Hemp ethanol could replace fossil fuels.
In 1941, Henry Ford created the first automobile than ran entirely on fuel created from biomass. Almost 100 years later, we’re only beginning to follow his example and transition to more renewable fuels. Hemp ethanol could, in fact, replace fossil fuels.
In Henry Ford’s day, there was already a worry about fueling our world with petroleum energy sources due to the shortage of domestically produced oil, gas, and coal. These fears, unfortunately, were realized in the 1970s with the oil crisis, which saw the price of oil skyrocket due to the sanctions imposed on the US by overseas nations with control of their oilfields. Now, in the 21st century, we are finally moving toward what we should’ve established as the main fuel source for our cars, generators, and the world. Hemp.

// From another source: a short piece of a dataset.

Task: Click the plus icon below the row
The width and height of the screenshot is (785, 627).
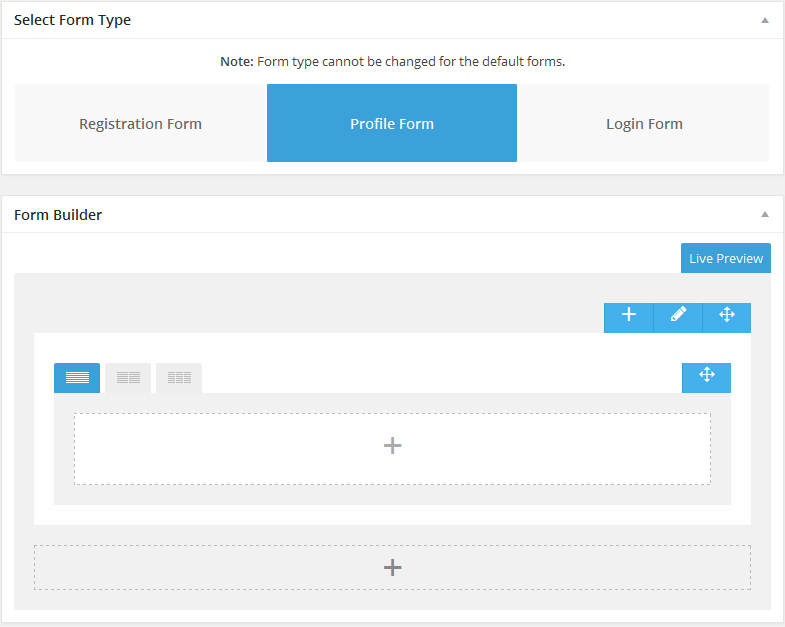Action: pos(392,568)
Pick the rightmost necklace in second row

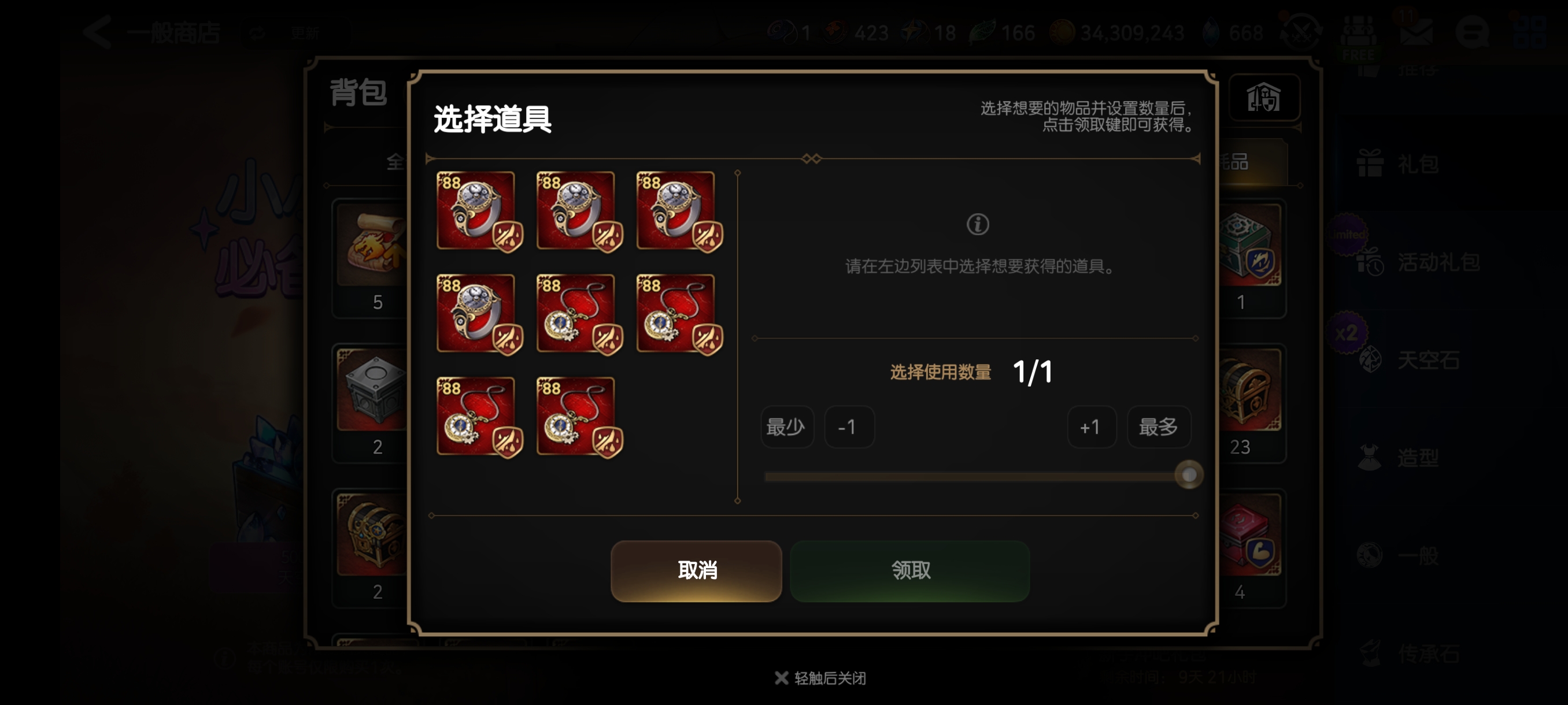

Hemp has been used for thousands of years for textiles, food, clothing, and many more applications. While the common refrain from recreational cannabis users worldwide has been to “legalize it, dude,” even they don’t realize how much cannabis already impacts their day-to-day lives.
It is used in medicine, bio-degradable plastic, and even the paint that goes onto our walls. We are literally surrounded by hemp, and most people aren’t even aware of it. Ford was on the money when he encouraged the production of our domestic hemp industry. However, the oil and gas lobbies are quite powerful and have been so for a very long time. It’s only in the past 30 years that the long-term effects of fossil fuel production and usage are showing their ugly faces, and only now is it becoming a priority for governments worldwide to divest from fossil fuels and invest in renewable energy. The truth is hemp ethanol could replace fossil fuels.

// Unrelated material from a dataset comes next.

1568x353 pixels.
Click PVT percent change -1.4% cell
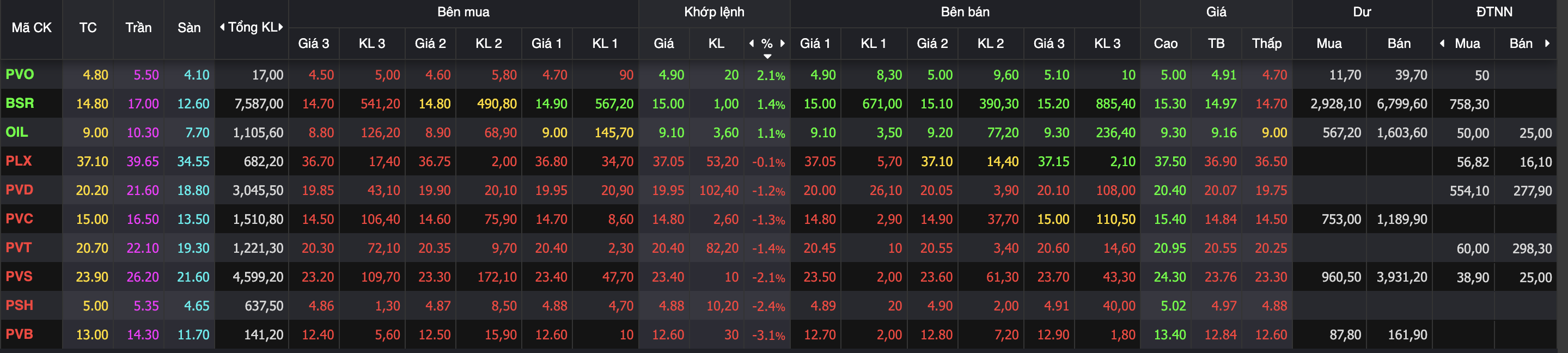click(768, 248)
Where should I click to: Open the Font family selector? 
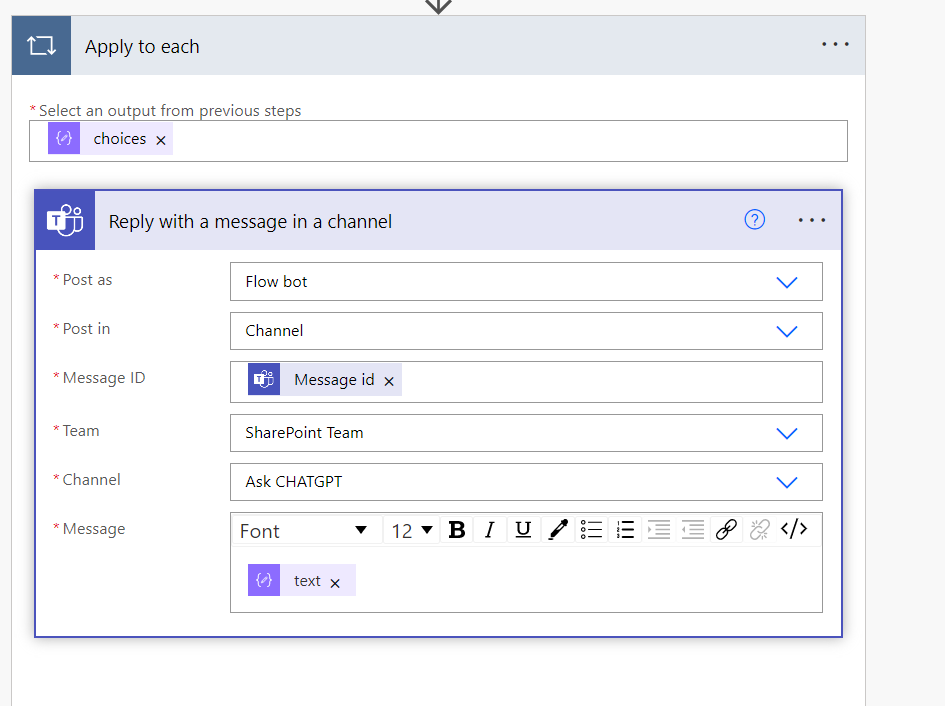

The reason why hemp ethanol makes more sense to produce and use in our lives is because of the byproducts of industrial hemp production. Hemp bio-fuel is time intensive and requires the usage of the seeds of hemp, which are not nearly as common or easy to harvest as the stalks.
These stalks are considered waste in the hemp industry and are often left to compost when they just as easily could be used to create a cheap, renewable alternative to fossil fuels. And not only is it cheap to produce, but it’s good for our environment. Hemp can grow well in soil that otherwise would be considered low-grade or nutritionally deficient and captures carbon better than other plants, like trees, for example.
Many in the environmental movement understand it will take a multi-pronged approach to address the climate crisis. And though many would love to see everyone driving Teslas, the reality might be what Henry Ford predicted way back in the 40s.